Crestfallen, the chef retreated from the spotlight for a bit to spend time with his family, but then a group approached him out of the blue with plans for an all-dessert restaurant. “I was terrified about what would happen,” Goldfarb explains. “I was coming off a string of failures and departures and bad reviews. I was toxic. I thought there was no way it was going to work. So, I turned it down.” His wife eventually persuaded him to take the job, and the result of this collaboration was Room 4 Dessert, a 20-seat counter that served a dessert tasting menu.

“This wasn’t some abstract high art thing,” Goldfarb says. “This was a bunch of dudes in New York getting the food in front of you and really caring about your happiness.” Much to his surprise, the restaurant got a great review in the Times, followed by more praise from the New Yorker. The accolades kept rolling in, and Goldfarb and his crew got used to the attention. “We expected to be in the paper every day,” he says.

Another one of Goldfarb’s creations
Martin Westlake/Netflix

But something about Goldfarb’s rise to stardom didn’t sit well with his partners. “The guys that I opened with and I had sort of gotten to the point where neither one of us was handling the attention I was getting particularly well,” he says. “So they just decided to close the restaurant.” The closure, in 2007, was arguably the toughest setback of Will’s career.

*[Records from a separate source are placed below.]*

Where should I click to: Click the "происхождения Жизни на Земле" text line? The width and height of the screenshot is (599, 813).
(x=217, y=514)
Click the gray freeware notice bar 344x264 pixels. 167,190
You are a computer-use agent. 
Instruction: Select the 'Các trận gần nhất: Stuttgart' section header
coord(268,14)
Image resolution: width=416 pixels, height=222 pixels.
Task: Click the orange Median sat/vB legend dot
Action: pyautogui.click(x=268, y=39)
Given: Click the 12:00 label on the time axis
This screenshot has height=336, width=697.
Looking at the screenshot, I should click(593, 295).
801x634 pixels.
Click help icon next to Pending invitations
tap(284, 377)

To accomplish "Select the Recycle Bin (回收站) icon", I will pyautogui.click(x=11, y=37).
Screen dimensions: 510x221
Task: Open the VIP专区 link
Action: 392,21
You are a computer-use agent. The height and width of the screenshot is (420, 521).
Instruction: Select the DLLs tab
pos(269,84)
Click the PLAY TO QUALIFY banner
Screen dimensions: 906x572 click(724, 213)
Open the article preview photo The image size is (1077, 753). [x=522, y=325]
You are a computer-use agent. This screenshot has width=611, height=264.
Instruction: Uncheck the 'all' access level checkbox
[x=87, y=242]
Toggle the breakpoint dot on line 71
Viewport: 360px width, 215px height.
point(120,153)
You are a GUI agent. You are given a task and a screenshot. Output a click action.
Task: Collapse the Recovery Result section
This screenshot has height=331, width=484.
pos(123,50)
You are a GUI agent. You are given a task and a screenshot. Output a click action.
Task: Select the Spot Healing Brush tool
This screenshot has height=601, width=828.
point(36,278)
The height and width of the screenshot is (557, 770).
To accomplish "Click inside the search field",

His wife decided that it was time for them to leave the city, so the Goldfarb family decamped to Bali, Indonesia, half the world away from NYC. After a few years of kicking around his new hometown, Goldfarb got the idea to revive his old tasting menu restaurant and settle some “unfinished business.”

The chef believes that moving to a new locale helped him recalibrate and focus on his craft, and now he was working with some of the best possible fresh ingredients for pastry making. “That got me out of the cycle of New York bullshit,” he says. The revival of Room 4 Dessert proved to be a big success, one that he couldn’t have achieved on the same level in Manhattan. “Now, I think it’s much more charming to take care of actual people,” Goldfarb explains, “than to like make something in an abstract vacuum for your own ego.”